— Вы оплатили вперед.
— О, нет! Такое чудо не может быть столь дешево! Прошу, не стесняйтесь назвать настоящую цену!
— Ах, перестаньте, господин капитан! Ну, разве что, если вам так угодно, накиньте медяшку за бантик.
— Извольте.
— Это серебро, а не медь.
— Так и ленточка золотая! Какая красота!.. А, нет. Позвольте-ка я бантик сам завяжу.
— Как вам угодно. Но разве вы не спешите?
— Спешу, сударыня, но на идеальном торте должен красоваться идеальный бантик. Хм, прошу прощения, отниму у вас еще минутку, попробую завязать так…
Чара за дверью скрипела зубами, а хозяйка хмуро поглядывала на улицу, благо окошко в заведении было высоким и шириной во всю стену, с длинным подоконником, служившим столом и витриной.
Вновь звякнул колокольчик на входе — на пороге обозначился господин казначей.
— Венцемир? — с удивлением и не очень дружелюбно глянул он на приятеля.
— Будигор, доброе утро, — отозвался тот, не заметив мелькнувшей на его лице досады, так как был всецело поглощен решением своей задачи. — Смотри, какая своенравная мне досталась ленточка!
— Так парчовая же, — пожал плечами казначей. — Брал бы органзу или шелк.
— Нет, ты не понимаешь важность момента! Тут только парча!

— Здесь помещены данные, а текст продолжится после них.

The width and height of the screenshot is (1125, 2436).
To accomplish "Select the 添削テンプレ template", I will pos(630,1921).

Распустив очередной бант, опять не получившийся идеально ровным, Венцемир поднял крышку коробки. Заглянув, Будигор прочитал витиевато выведенную кремом надпись:
— «Очаровательная Чара, очарован вами! Будьте моей женой!» Хм…

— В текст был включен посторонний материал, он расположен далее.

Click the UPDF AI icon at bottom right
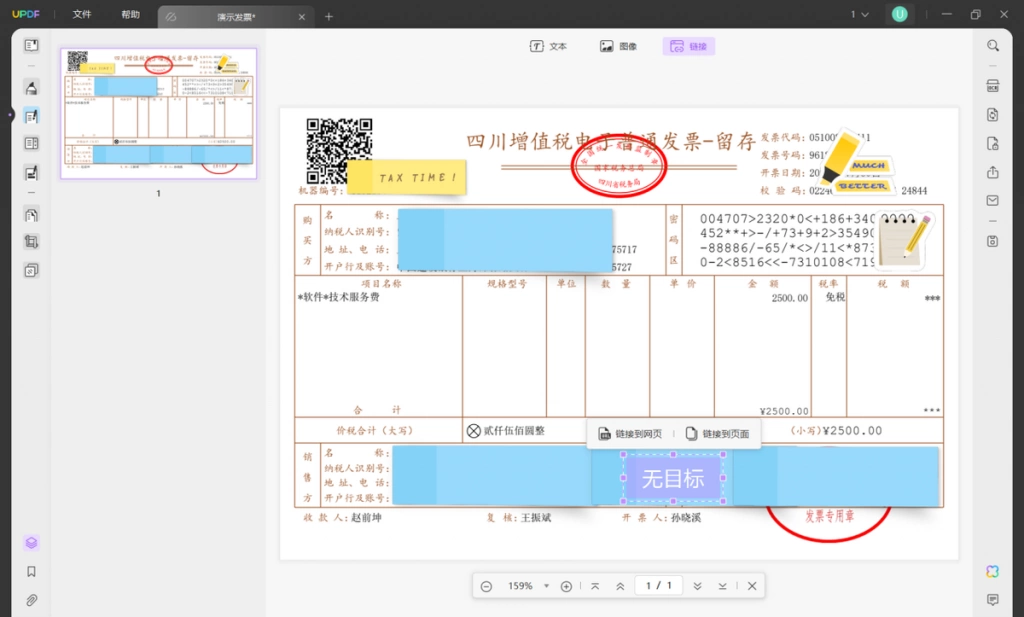Image resolution: width=1024 pixels, height=617 pixels. [x=993, y=571]
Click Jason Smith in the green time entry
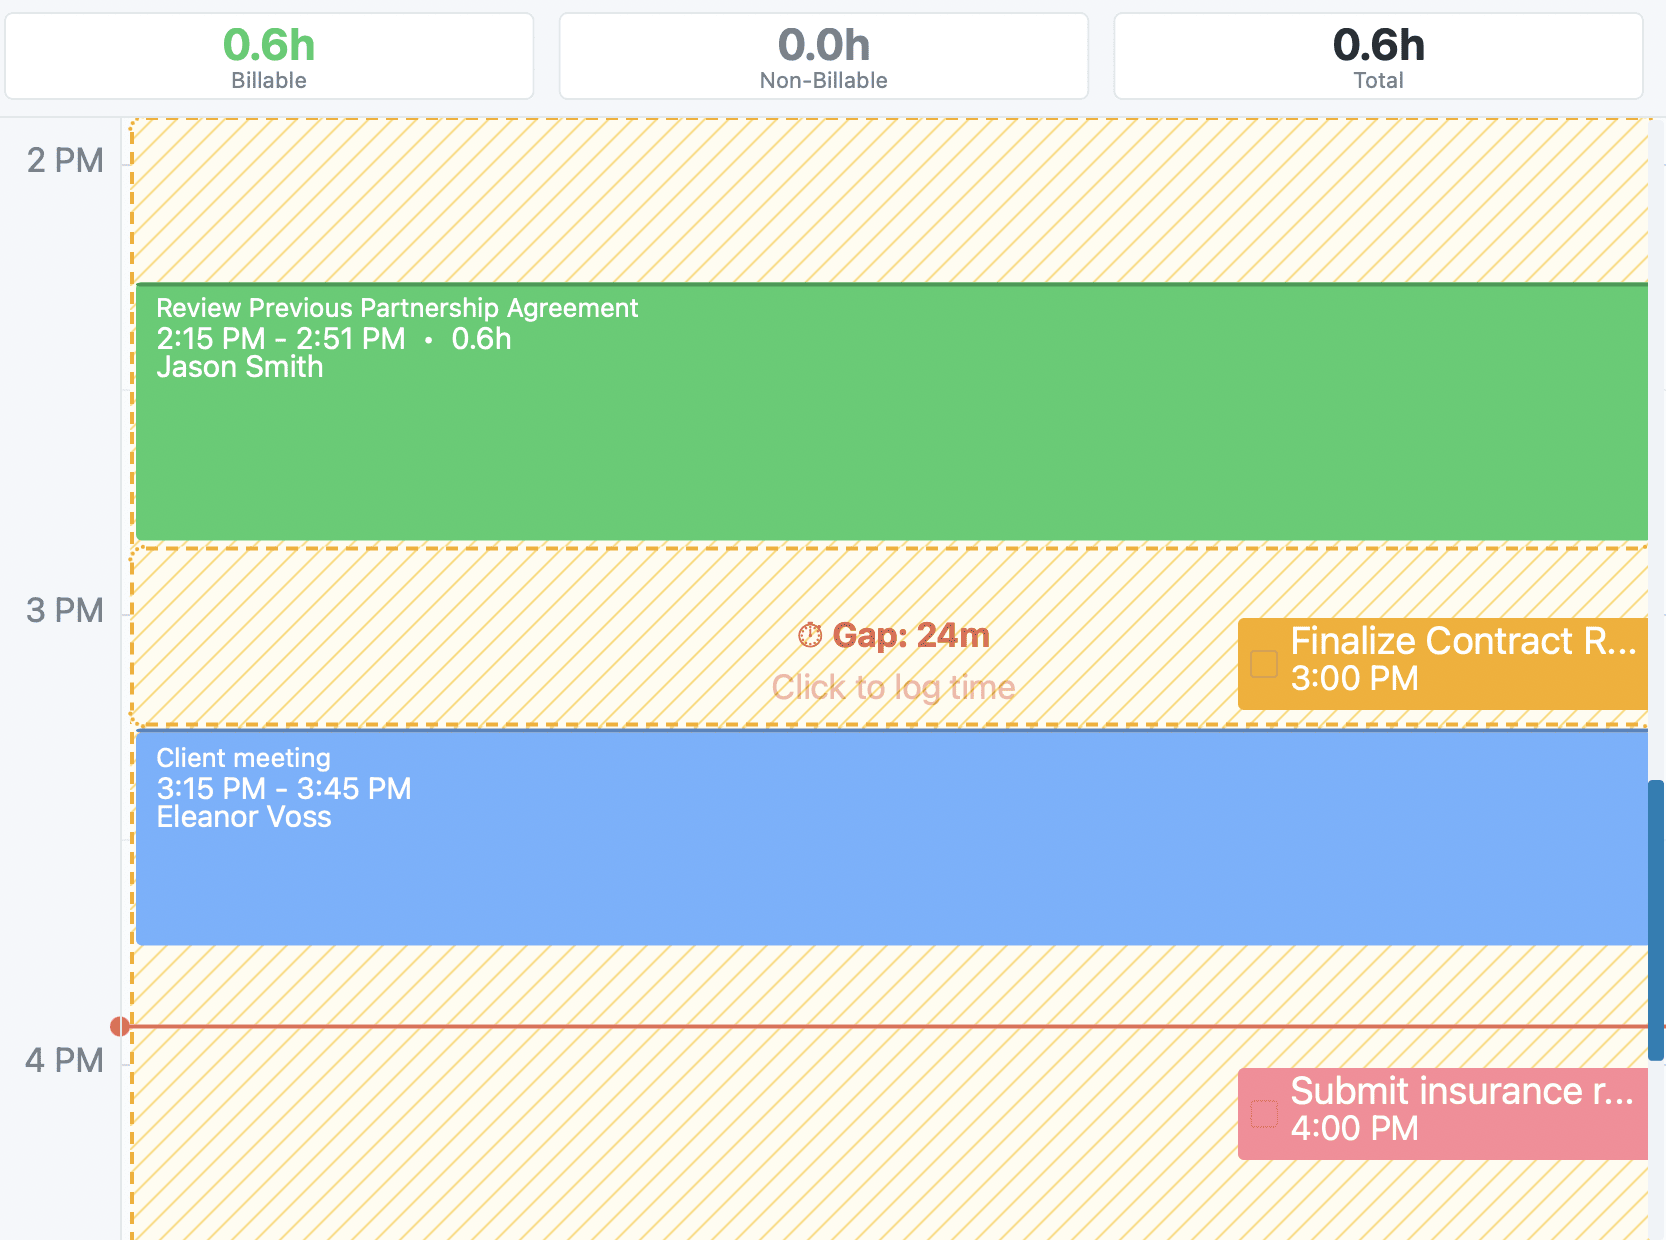The image size is (1666, 1240). [x=240, y=367]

— Что значит твое «хм»?! — вскинулся Венцемир.
— Что я рад за тебя, дорогой друг, — с постной миной сообщил казначей. — Если дама согласится, в будущем тебя ожидает бурная женатая жизнь, полная незабываемых эмоций и разнообразных приключений.
— Да что ты сам-то знаешь, — фыркнул капитан рыцарей.

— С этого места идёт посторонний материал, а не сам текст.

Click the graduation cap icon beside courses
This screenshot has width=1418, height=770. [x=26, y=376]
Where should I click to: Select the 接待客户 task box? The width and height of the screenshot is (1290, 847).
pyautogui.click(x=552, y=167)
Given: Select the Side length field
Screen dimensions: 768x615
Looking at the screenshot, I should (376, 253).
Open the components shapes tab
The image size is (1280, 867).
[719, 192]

Будигор забрал у него злосчастную ленточку, легкими чарами исправил ее измятый вид — и аккуратно завязал коробку, украсив бантиком.
— Идеально… — ахнул Венцемир. Засияв, схватил коробку и поспешил к выходу.
— Наконец-то, — буркнул казначей.
Развернулся к кондитерше, изобразив на лице самую счастливую улыбку. Та, стрельнув глазами, кокетливо перебросила косу через плечо вперед и пригладила пальчиками ту ее часть, что пришлась на пышный бюст.
— Господин казначей, как приятно, что вы так часто заходите в мое скромное заведение.
— Всегда к вашим услугам, сударыня. Пробегаю мимо по делам, гляжу — а ноги сами сворачивают к вам!
— Потому что здесь есть много вкусненького, — хихикнула кондитерша.
— О да! — выдохнул тот, — просто слюнки текут, как вспомню аромат вашей… сдобы?
— Ага, сдобы! — рявкнула Чаруша, выбежав из задней комнаты. — Булок, пышек и сиропа!
На пороге развернулась, ткнула пальцем в опешившего казначея:
— Ты меня не видел! Тем более тут! Понял? Здесь — точно не видел! Никогда!
— Угу, — кивнул тот.
Колокольчик звякнул, дверь хлопнула.
— Что-то у меня… — вздохнул Будигор, — аппетит пропал. Простите за беспокойство.
— Ничего, заходите в любое время, господин казначей! — хозяйка проводила его взглядом, насмешливо хмыкнула.
Но только собралась вернуться к делам, как снова «треньк!»
— Веролюта? — удивилась кондитерша. — Какая честь! Лично почтила своим присутствием, не рассыпалась!
Баба Вера деловито прошла к прилавку, и ухом не поведя на непочтительное обращение.
— Не видеть бы тебя, — отозвалась в тон, — да поручить никому такое дело не могу.
Выложила из сумки тряпичный сверток, развернула на столешнице, показав корону белогорской королевы.
— Твое? Забери от греха подальше.
— Было мое, — признала хозяйка. — Теперь вашему Зимославу принадлежит.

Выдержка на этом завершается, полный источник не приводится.